The OIG does allow hospitals to self-report, thus avoiding a CIA. According to the OIG, “Self-disclosure gives providers the opportunity to avoid the costs and disruptions associated with a Government-directed investigation and civil or administrative litigation” (n.d., pp. 1). The Provider Self-Discloser Protocol lists four benefits for self-disclosure:

“First, we believe that good faith disclosure of potential fraud and cooperation with OIG’s review and resolution process are typically indications of a robust and effective compliance program. Second, we believe that individuals or entities that use the SDP and cooperate with OIG during the SDP process deserve to pay a lower multiplier on single damages than would normally be required in resolving a Government-initiated investigation. Third, we believe that using the SDP may mitigate potential exposure under section 1128J(d) of the Act, 42 U.S.C. 1320a-7k(d). Finally, we commit to working with individuals and entities that use the SDP in good faith and cooperate with OIG’s review and resolution process” (2013, p. 2).

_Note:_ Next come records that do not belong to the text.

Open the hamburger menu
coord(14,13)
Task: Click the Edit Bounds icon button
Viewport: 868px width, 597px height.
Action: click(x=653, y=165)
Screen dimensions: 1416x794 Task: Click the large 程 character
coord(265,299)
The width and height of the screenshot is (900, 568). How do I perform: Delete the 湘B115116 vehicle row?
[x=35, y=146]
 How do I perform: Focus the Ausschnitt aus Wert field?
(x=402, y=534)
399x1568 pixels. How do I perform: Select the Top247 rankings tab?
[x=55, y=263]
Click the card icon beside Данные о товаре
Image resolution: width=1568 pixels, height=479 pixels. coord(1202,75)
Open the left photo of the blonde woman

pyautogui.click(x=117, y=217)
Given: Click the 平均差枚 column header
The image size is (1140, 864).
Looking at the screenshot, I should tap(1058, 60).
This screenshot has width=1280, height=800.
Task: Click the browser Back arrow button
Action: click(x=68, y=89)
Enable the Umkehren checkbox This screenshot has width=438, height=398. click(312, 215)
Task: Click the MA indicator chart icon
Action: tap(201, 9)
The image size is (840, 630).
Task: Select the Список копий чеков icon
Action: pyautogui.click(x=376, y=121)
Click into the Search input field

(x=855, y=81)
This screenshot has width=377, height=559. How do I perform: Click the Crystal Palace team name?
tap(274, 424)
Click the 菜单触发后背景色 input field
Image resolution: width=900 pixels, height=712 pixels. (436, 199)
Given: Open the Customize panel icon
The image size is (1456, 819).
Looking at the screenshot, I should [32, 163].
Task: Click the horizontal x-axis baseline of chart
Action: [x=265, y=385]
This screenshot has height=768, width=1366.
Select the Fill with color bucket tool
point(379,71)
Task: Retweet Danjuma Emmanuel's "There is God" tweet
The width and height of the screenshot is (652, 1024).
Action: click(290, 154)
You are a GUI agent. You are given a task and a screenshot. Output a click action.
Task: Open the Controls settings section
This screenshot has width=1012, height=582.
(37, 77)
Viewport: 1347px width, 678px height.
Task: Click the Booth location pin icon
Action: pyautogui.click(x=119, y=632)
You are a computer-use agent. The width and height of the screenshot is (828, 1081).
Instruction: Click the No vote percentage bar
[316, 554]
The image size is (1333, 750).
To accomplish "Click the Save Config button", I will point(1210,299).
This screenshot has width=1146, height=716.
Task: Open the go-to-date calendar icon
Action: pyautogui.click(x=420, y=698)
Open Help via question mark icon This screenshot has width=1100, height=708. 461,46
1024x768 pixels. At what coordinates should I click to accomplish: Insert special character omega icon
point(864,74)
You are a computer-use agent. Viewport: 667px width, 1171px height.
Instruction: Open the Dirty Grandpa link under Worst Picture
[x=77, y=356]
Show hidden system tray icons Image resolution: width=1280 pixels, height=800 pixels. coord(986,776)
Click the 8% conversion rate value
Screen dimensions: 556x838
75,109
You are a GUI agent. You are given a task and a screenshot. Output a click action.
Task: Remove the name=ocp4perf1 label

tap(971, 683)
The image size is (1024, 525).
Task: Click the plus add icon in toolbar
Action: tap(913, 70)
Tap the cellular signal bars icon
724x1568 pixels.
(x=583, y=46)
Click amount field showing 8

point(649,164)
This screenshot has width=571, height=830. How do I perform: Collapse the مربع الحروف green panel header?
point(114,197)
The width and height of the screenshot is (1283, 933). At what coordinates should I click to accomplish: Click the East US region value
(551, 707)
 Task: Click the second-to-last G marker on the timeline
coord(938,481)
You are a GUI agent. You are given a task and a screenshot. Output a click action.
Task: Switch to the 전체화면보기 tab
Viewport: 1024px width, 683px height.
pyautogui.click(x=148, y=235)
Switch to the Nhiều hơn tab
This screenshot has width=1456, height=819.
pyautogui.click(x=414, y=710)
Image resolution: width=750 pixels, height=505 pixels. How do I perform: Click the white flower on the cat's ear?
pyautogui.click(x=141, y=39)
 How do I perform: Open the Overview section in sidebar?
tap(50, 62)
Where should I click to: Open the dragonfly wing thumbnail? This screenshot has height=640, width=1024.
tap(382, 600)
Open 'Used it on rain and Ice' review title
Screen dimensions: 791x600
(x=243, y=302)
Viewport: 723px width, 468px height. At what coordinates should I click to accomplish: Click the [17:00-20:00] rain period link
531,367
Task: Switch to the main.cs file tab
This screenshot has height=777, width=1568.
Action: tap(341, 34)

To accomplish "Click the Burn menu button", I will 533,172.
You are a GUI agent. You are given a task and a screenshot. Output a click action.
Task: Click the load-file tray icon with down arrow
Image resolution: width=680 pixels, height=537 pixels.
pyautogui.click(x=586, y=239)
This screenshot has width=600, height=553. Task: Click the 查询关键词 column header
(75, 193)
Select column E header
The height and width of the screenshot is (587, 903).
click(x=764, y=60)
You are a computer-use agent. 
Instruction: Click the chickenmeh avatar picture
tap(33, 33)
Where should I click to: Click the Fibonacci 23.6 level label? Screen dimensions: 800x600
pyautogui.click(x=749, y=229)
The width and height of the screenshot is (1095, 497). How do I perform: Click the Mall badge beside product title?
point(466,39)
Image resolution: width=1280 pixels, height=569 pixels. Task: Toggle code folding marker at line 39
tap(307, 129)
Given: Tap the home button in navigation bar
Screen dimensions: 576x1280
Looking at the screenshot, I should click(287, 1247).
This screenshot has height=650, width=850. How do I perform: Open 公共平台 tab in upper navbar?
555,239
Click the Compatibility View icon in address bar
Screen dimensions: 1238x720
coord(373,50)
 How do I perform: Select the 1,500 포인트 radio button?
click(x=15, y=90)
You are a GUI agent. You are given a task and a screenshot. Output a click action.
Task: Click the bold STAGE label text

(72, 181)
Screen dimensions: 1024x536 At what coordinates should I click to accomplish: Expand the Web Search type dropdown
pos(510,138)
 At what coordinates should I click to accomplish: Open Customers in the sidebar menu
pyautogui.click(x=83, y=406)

Coming forward in good faith can help GoodHealth, Inc., avoid a government investigation, paying large fees and fines, will not have to enter a CIA, will prevent exclusion from Medicare and Medicaid.

References

Cornell Law School. (n.d.). False claims act. Retrieved from https://www.law.cornell.edu/wex/false_claims_act

Office of Inspector General. (n.d.). Corporate integrity agreement FAQ. Retrieved from https://oig.hhs.gov/faqs/corporate-integrity-agreements-faq.asp

Office of Inspector General. (n.d.). Provider self-disclosure protocol. Retrieved from https://oig.hhs.gov/compliance/self-disclosure-info/protocol.asp

OIG’s Provider Self-Discloser Protocol. (2013). Retrieved from https://oig.hhs.gov/compliance/self-disclosure-info/files/Provider-Self-Disclosure-Protocol.pdf

Ramsey, R. 3. (2002). Corporate integrity agreements: making the best of a tough situation. Healthcare Financial Management: Journal of the Healthcare Financial Management Association, 56(3), 58-62.